DOCUMENT SEGMENT:

=== Section Start ===

Government affairs

Legislative Updates

USPS Fairness Act Reintroduced in House and Senate

This week, the USPS Fairness Act was reintroduced in the House (H.R. 695) and Senate (S. 145). Both bills would repeal the mandate that the Postal Service “pre-fund” decades’ worth of health benefits for its future retirees, enacted through the Postal Accountability and Enhancement Act (PAEA) of 2006.

In the House, the bill was reintroduced by House Transportation and Infrastructure Chair Peter DeFazio (D-OR), Rep. Tom Reed (R-NY), House Oversight and Government Reform Committee Chair Carolyn Maloney (D-NY), Reps. Brian Fitzpatrick (R-PA) and Collin Allred (D-TX) along with 219 bipartisan original cosponsors. Exceeding 218 cosponsors demonstrates that a majority of Congress supports the measure making it more likely to be considered on the House floor. As letter carriers recall, the USPS Fairness Act passed last Congress by a vote of 309-106.

In the Senate, the bill was reintroduced by Sens. Steve Daines (R-MT) and Brian Schatz (D-HI).

The pre-funding mandate has cost an average of $5.2 billion annually since 2007 and is responsible for 84 percent of USPS losses over the last fourteen years. Last Congress, just as momentum was building following the House vote, Covid-19 and Senate Leadership refused to act on the bill. Fortunately, with new Senate Leadership and a strong desire to address this mandate, coupled with support for repeal from the new administration and the Postal Service, the landscape is favorable for repealing the mandate.

=== Section End ===

REQUIRED TASKS:
1. Reproduce the USPS Fairness Act update between "This week, the" and "(PAEA) of 2006.", inclusive, renaming "retirees" to "former employees" throughout.
2. According to the USPS Fairness Act update, by what vote did the bill pass last Congress?
The saved entries play no part in this.

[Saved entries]

=== Section Start ===

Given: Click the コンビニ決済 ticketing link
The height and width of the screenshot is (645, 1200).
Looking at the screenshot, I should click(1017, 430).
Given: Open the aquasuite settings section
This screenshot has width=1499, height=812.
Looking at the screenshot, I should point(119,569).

=== Section End ===
=== Section Start ===

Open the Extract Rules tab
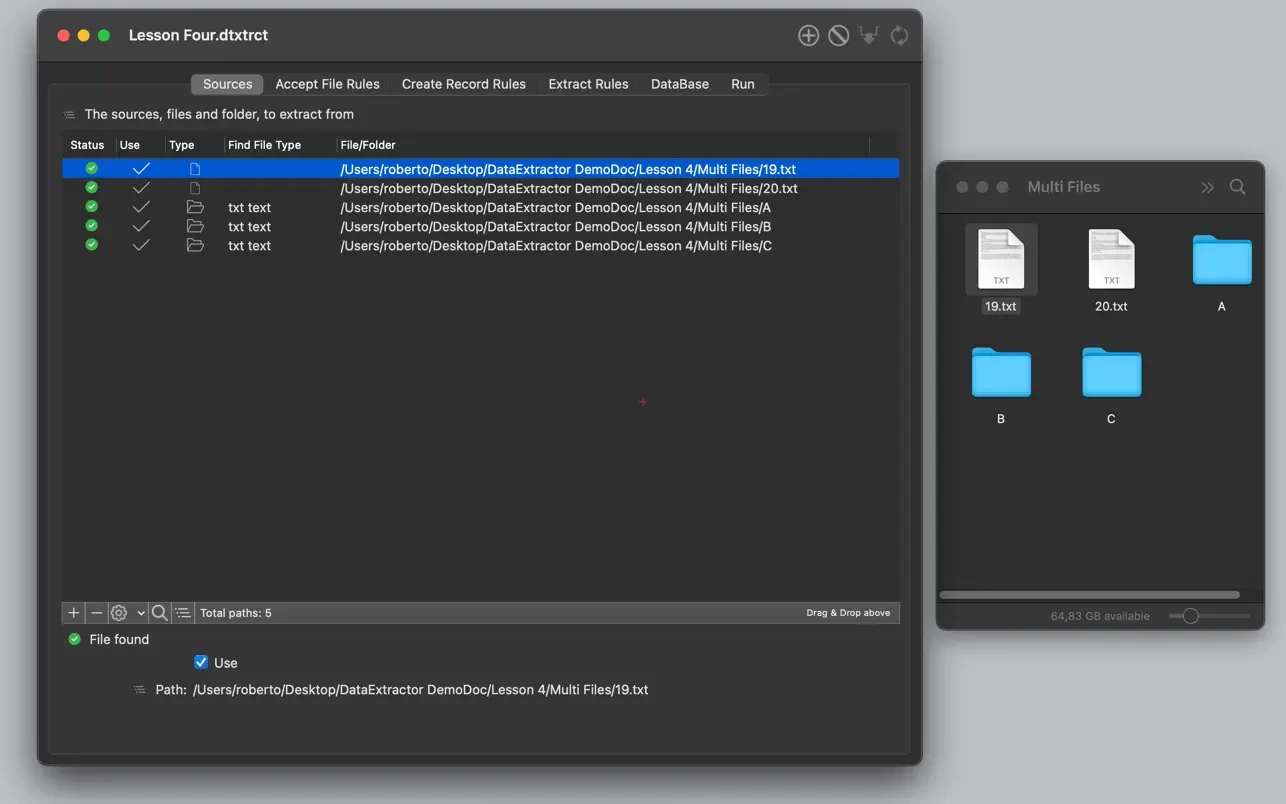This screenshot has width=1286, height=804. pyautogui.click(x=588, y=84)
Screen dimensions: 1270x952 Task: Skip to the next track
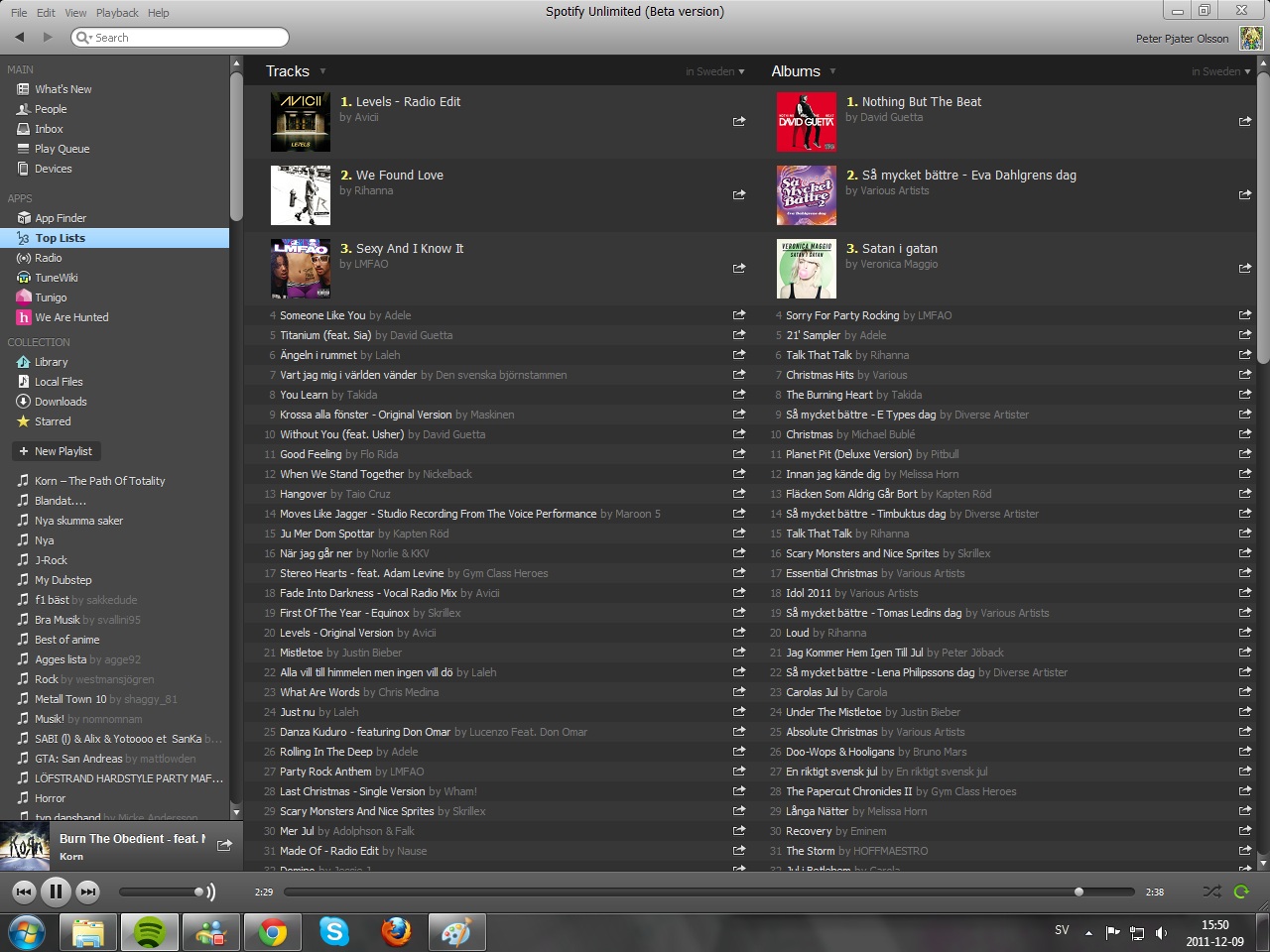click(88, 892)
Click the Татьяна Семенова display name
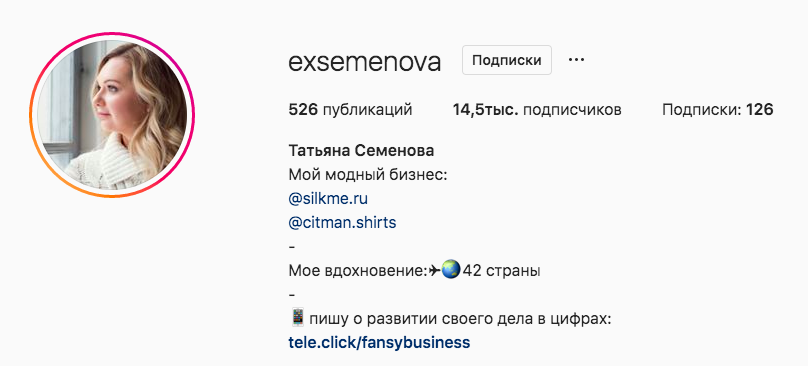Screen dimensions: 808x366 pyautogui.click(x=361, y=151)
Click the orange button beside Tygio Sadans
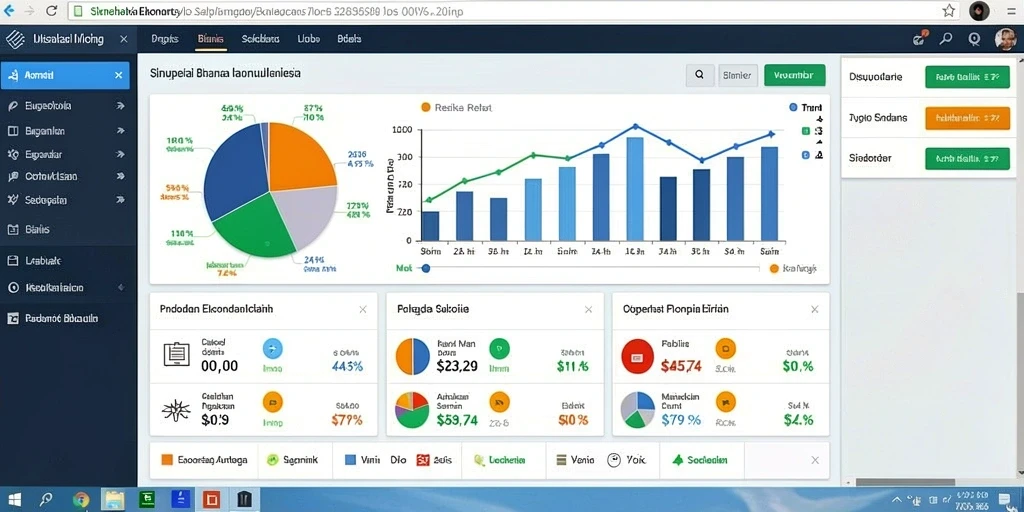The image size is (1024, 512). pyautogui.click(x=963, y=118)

=== Section End ===

ANSWERS BY ITEM:
1.
This week, the USPS Fairness Act was reintroduced in the House (H.R. 695) and Senate (S. 145). Both bills would repeal the mandate that the Postal Service “pre-fund” decades’ worth of health benefits for its future former employees, enacted through the Postal Accountability and Enhancement Act (PAEA) of 2006.

2. 309-106